What I have tried to do is to expand Sitan and Mama’s world view by showing them the possibility of a different ideal of womanhood: that a woman can be her own master. It’s too late for these women to change their marriage; my hope for them is that they do not have so many children that they don’t have time for anything other than raising them and that they take the initiative to start small businesses that will give them some degree of independence from their husband. Unfortunately, I think that their first priority is having a lot of children and they’re willing to give up their ability to gain financial independence for the sake of reaching this goal. Sitan and Mama were brought up in an environment in which child-bearing is what women’s lives are all about and it’s very difficult to change that mindset now. I hope that it will be different for the younger generations, especially now that girl’s education has become more of a priority.

So I may have lodged a little speck of dissatisfaction in Sitan and Mama’s minds, but I can’t do much to change their ultimate happiness, which they get from their children and their place in the community. If you’re going to talk about the happiness of Malians, you have to talk about community. Each individual has his or her own well-defined role in the community, which is organized along gender and age lines, and thus fits into the functioning of the whole like a well-fitted cog in a machine. Malians reap an extreme amount of joy from friendships and family relationships and they get to spend a lot of time with their friends and family, so they tend to be happy. And yet still, I have to believe that if they were more fully conscious of the rights they were being denied (the right to not have one in five of your children die, the right to clean drinking water, the right to a year-round food supply, etc.), they wouldn’t be this happy. There’s a way in which they know that they’re screwed compared to the rest of the world, but it doesn’t register with them on a daily basis; they’ve adjusted to their situation.

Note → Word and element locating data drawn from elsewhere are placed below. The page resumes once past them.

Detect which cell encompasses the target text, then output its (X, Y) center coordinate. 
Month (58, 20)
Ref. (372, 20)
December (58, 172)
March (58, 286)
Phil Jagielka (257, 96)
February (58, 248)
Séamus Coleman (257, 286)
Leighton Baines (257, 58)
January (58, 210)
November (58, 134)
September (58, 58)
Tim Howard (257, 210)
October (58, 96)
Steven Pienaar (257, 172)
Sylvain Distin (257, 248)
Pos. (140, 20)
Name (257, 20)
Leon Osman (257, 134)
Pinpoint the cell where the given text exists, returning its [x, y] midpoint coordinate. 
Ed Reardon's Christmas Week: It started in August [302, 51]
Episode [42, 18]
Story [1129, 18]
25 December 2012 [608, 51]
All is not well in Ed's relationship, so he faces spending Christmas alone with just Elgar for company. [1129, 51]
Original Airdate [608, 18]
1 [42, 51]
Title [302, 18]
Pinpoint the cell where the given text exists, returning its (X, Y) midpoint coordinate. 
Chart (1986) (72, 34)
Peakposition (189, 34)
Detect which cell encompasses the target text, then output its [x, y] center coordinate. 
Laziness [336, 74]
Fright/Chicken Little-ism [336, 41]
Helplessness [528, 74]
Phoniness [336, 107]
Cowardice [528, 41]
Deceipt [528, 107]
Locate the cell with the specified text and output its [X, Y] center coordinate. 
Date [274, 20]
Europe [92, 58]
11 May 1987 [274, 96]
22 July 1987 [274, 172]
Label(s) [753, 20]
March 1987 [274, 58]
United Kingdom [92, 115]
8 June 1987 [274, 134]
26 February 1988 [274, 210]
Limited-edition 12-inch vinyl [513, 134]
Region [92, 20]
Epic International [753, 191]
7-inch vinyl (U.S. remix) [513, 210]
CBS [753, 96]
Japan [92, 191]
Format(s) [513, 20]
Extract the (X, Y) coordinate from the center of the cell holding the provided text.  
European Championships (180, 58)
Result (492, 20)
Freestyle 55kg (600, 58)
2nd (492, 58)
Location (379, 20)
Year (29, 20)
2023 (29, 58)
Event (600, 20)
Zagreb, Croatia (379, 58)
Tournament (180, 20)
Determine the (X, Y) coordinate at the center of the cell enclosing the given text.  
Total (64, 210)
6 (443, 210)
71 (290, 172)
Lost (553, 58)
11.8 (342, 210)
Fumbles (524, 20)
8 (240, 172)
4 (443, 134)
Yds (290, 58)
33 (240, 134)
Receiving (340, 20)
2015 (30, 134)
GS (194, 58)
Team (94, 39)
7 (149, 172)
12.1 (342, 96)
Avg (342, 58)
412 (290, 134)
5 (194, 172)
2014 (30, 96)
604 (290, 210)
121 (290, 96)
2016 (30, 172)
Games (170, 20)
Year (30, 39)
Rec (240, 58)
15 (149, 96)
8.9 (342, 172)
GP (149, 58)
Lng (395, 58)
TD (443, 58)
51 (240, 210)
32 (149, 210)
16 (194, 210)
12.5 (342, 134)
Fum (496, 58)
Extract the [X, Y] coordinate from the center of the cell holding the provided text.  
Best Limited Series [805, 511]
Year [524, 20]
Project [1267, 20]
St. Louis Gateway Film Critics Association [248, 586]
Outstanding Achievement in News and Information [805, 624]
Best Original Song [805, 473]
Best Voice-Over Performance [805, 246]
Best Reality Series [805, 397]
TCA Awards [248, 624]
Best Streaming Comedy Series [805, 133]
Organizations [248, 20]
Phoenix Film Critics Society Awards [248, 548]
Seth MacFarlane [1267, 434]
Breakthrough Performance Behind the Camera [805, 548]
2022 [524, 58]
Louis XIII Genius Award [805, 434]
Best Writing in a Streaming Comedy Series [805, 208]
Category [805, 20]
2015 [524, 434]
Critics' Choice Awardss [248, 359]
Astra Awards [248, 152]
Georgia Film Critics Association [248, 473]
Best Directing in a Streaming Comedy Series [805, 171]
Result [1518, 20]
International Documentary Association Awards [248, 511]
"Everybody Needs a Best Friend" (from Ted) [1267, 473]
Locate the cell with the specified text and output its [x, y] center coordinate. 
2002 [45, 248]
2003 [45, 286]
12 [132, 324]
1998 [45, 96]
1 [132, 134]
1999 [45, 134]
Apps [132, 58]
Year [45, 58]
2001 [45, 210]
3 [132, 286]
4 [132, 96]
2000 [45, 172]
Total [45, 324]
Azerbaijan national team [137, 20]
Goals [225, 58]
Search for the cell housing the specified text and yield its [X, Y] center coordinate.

So what is the moral of this story? First of all, it is a valuable activity to try to expose Malians to different ways of living and to teach them the basic human rights that they’re being denied, even if it may cause them to become slightly less satisfied with their lives. Secondly, development work is important because, even though Malians may seem satisfied with their current situation, the ultimate goal of development is not to make people feel good, but to enable people to choose the kind of life they want to live.